§ Set of tasks
1 - In the article on the RBI's draft rule for seized loan collateral, how often must banks value the property they hold?
2 - Carry on the article about the RBI's draft rule for seized loan collateral, starting after its final heading on what experts are saying and what needs to change.

§ Excerpt

Why this rule could reshape how banks handle Bad Loans?

Banks often seize property kept as collateral when borrowers default on loans. But holding these assets for too long creates several risks. It locks up capital and reduces transparency in the banking system.

The RBI’s draft directions, released on May 6, 2026, aim to address this issue. However, banks in slow or illiquid real estate markets may still face challenges. Selling assets within seven years at fair prices may not always be easy.

What does this mean for Indian borrowers?

This rule directly affects how banks recover money from loan defaulters. Here are the key rules proposed: 
 

Rule

Detail

Maximum holding period

7 years

Who it applies to

Banks and NBFCs

Assets covered

Immovable property seized as collateral

Valuation frequency

At least once every 2 years

Sale restriction

Cannot be sold back to the original borrower

Feedback Deadline

May 26, 2026


This move increases accountability for borrowers. Banks will now need to actively sell seized assets through public auctions. This prevents properties from remaining stuck for years without resolution.

It also means faster recovery cycles, which can ease the load of bad loans on the banking system. India’s gross NPA ratio of scheduled commercial banks had already fallen to a historic low of 2.15% as of September 2025, per PIB data. This rule can help sustain that trend. 

What experts are saying and what needs to change?

§ Data supplied
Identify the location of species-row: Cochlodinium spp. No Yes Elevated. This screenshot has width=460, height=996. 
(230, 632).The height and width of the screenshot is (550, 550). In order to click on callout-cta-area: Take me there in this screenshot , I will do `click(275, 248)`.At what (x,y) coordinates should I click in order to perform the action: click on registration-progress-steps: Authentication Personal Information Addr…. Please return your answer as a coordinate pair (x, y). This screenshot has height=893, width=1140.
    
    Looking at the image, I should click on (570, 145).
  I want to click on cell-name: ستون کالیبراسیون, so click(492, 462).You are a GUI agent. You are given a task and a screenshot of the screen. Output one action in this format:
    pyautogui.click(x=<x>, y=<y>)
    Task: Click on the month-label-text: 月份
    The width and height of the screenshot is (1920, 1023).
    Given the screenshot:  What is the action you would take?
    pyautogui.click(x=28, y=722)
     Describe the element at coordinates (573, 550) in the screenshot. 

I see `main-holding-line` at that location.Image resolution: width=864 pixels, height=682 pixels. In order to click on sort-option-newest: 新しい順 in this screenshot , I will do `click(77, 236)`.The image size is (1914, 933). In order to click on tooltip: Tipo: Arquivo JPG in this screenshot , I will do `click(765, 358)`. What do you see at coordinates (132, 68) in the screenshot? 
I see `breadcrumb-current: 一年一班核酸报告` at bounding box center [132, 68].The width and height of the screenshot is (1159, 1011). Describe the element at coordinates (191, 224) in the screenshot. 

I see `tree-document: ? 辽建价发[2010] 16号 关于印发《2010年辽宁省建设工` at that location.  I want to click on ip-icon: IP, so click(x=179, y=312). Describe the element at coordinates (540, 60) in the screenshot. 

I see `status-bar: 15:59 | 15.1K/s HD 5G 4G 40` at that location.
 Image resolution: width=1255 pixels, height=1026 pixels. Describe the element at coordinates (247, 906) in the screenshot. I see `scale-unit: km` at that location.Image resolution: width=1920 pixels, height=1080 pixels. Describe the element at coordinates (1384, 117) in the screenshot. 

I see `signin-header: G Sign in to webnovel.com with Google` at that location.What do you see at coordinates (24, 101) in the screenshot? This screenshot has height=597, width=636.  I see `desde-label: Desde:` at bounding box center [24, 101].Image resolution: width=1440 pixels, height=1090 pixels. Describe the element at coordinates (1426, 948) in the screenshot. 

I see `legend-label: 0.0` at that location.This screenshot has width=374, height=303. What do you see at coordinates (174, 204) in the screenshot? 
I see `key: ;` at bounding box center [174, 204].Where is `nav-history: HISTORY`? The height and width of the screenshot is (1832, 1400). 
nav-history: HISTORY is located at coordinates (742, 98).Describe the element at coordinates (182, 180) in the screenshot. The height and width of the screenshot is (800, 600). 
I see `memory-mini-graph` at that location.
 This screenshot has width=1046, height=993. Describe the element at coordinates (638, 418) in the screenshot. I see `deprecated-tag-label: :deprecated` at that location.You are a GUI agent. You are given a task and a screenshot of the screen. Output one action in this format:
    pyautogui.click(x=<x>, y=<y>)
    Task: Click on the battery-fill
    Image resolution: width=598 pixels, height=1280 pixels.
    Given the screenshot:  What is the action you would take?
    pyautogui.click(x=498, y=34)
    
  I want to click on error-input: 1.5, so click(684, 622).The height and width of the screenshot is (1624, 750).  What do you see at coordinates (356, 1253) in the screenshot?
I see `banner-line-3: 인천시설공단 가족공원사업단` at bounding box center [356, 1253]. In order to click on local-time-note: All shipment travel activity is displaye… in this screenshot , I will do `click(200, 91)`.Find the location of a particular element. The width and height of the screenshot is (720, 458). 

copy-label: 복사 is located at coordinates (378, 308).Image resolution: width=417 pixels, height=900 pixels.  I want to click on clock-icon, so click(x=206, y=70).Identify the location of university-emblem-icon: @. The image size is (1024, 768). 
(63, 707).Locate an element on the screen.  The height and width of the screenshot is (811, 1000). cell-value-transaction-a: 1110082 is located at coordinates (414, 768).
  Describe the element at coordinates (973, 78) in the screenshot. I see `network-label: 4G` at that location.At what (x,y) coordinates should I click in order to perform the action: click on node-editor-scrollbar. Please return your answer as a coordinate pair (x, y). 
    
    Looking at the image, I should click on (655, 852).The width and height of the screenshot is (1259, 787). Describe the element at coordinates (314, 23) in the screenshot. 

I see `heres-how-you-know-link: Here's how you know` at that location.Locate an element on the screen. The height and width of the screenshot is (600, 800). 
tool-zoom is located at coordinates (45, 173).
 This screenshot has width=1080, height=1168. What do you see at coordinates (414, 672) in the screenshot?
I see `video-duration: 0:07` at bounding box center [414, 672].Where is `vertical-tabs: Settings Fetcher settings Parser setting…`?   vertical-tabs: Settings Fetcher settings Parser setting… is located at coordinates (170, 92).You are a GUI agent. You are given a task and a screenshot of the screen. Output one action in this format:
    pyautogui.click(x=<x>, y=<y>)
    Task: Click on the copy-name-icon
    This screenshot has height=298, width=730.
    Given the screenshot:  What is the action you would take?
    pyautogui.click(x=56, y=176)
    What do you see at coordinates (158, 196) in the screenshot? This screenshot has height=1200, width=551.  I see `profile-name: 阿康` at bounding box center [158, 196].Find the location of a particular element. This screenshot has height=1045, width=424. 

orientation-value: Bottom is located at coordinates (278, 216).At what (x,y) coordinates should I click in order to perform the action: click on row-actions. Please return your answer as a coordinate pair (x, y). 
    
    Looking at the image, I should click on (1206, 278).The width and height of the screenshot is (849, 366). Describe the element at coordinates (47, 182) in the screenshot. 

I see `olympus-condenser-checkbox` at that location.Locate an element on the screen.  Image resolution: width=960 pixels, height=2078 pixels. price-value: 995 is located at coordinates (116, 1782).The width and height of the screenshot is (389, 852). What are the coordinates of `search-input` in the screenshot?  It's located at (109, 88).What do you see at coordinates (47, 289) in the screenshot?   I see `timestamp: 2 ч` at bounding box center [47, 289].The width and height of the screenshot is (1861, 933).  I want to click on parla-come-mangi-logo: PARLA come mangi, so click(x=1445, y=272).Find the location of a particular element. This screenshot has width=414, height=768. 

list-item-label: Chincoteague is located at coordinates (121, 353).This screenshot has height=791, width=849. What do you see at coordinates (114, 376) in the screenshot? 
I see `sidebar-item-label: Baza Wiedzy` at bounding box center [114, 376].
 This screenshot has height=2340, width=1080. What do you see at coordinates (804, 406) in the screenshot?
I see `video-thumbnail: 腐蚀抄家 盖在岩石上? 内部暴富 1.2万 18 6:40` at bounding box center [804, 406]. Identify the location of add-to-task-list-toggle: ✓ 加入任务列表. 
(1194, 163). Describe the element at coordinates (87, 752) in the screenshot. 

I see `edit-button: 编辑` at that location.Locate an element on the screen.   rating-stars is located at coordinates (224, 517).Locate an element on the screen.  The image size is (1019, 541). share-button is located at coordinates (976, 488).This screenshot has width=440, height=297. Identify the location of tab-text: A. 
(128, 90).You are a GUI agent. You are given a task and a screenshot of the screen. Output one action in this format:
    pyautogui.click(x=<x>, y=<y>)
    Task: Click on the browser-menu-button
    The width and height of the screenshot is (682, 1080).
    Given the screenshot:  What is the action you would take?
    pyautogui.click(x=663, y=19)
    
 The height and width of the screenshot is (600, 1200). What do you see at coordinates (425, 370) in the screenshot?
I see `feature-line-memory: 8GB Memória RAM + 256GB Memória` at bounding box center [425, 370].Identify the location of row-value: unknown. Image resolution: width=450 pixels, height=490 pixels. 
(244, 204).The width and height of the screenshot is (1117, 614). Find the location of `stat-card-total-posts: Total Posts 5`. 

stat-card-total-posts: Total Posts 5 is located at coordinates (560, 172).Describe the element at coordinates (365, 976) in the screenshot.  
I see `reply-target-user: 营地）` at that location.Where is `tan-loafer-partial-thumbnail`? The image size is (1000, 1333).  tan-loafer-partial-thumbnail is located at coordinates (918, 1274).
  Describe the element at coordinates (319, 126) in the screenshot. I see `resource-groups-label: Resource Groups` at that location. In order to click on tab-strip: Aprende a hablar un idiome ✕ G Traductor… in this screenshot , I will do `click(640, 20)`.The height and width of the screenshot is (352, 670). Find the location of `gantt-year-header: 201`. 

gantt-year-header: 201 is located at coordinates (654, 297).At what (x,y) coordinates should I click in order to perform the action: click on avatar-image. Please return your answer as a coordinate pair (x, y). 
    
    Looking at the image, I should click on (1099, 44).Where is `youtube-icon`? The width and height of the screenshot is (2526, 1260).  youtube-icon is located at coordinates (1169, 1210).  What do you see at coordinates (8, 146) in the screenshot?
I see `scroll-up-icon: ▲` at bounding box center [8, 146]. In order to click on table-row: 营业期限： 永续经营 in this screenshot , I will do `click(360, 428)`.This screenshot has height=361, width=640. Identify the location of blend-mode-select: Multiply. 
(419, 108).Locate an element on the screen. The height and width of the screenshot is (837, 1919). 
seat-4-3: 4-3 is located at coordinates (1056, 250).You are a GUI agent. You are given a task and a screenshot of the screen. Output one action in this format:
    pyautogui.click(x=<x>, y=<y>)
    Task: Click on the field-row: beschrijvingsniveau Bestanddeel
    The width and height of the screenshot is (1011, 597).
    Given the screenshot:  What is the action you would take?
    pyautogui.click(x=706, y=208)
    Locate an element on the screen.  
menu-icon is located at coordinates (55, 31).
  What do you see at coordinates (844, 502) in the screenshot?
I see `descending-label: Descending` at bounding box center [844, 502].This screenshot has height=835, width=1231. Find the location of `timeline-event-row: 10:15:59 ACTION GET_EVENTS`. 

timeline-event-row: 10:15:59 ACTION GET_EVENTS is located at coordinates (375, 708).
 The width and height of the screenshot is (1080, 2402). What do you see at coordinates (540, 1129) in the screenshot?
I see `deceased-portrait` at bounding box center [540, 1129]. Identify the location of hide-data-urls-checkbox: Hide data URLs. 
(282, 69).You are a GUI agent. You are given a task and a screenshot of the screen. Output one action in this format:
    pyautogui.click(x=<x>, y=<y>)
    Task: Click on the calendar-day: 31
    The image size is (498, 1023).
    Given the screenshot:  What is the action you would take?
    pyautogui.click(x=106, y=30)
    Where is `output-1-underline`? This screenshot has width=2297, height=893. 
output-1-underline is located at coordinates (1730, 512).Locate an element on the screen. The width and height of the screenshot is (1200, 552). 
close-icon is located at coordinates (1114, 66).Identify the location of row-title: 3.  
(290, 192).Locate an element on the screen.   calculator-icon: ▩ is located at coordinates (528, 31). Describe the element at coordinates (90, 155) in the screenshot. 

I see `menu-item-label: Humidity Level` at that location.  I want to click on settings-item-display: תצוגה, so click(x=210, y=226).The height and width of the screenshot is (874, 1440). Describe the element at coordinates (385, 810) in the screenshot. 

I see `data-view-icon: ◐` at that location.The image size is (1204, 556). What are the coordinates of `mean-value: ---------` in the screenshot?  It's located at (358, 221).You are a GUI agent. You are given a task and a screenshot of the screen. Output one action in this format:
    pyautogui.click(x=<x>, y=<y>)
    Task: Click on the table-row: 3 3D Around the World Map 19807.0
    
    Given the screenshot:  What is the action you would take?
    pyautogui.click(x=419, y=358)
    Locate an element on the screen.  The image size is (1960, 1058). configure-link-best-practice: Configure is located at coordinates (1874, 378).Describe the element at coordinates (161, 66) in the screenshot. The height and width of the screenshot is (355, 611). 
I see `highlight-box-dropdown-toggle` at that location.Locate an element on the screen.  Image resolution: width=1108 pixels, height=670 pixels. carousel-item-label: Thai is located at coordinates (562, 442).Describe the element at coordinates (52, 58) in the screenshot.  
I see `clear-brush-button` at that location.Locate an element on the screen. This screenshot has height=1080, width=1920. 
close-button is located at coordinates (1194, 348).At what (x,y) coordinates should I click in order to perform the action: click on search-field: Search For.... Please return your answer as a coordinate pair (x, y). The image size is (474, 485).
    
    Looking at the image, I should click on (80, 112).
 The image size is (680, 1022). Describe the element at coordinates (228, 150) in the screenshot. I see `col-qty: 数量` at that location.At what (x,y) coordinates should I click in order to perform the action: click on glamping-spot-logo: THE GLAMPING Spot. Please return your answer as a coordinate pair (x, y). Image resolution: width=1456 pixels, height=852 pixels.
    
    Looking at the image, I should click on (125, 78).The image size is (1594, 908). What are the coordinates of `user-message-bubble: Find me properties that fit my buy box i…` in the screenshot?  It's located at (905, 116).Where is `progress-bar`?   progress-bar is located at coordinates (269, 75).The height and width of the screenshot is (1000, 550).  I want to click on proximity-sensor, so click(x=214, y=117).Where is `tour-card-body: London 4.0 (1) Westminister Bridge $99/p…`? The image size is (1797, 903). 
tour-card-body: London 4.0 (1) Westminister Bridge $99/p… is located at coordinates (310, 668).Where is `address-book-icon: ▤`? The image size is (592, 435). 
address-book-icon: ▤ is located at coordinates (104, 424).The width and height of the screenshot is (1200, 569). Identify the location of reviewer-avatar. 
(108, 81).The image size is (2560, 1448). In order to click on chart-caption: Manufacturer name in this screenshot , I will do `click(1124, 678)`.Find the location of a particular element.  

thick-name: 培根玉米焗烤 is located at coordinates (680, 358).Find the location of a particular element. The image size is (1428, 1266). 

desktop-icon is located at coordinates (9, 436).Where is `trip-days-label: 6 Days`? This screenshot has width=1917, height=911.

§ Answers to the tasks
1 - At least once every 2 years.

2 -
Amey Pathak, Partner and Head of Banking at Cyril Amarchand Mangaldas, called the seven-year limit “pragmatic and commercially sensible.” He said the rule gives banks enough flexibility in slow property markets. 

Rohit Jain, Managing Partner at Singhania and Co., compared the proposal with Section 29A of the Insolvency and Bankruptcy Code. This section prevents defaulting promoters from regaining assets. 

However, he also warned that a complete ban on selling assets back to borrowers may hurt price discovery. This can happen if the borrower is willing to pay the highest value.

Conclusion 

The RBI’s proposed 7-year limit on holding non-financial assets is an important reform. It introduces structure in an area that previously lacked clear rules. The proposal can help reduce long-term asset buildup in the banking system. It may also improve transparency for depositors and investors.

The deadline for feedback on the draft rules is May 26, 2026. If approved, the framework could improve stressed loan resolution outside the formal insolvency process.

FAQs

1. Should investors consider RBI floating rate bonds after the new RBI asset recovery proposals?

RBI floating rate bonds may suit conservative investors looking for stable and government-backed returns. However, investors should still compare interest rates, inflation, and liquidity before investing.

2. How can stressed companies qualify under RBI restructuring schemes for bad loans?

Stressed companies usually need to show financial viability, repayment capacity, and a credible revival plan to qualify. Banks also assess cash flows, management quality, and whether the restructuring can improve loan recovery.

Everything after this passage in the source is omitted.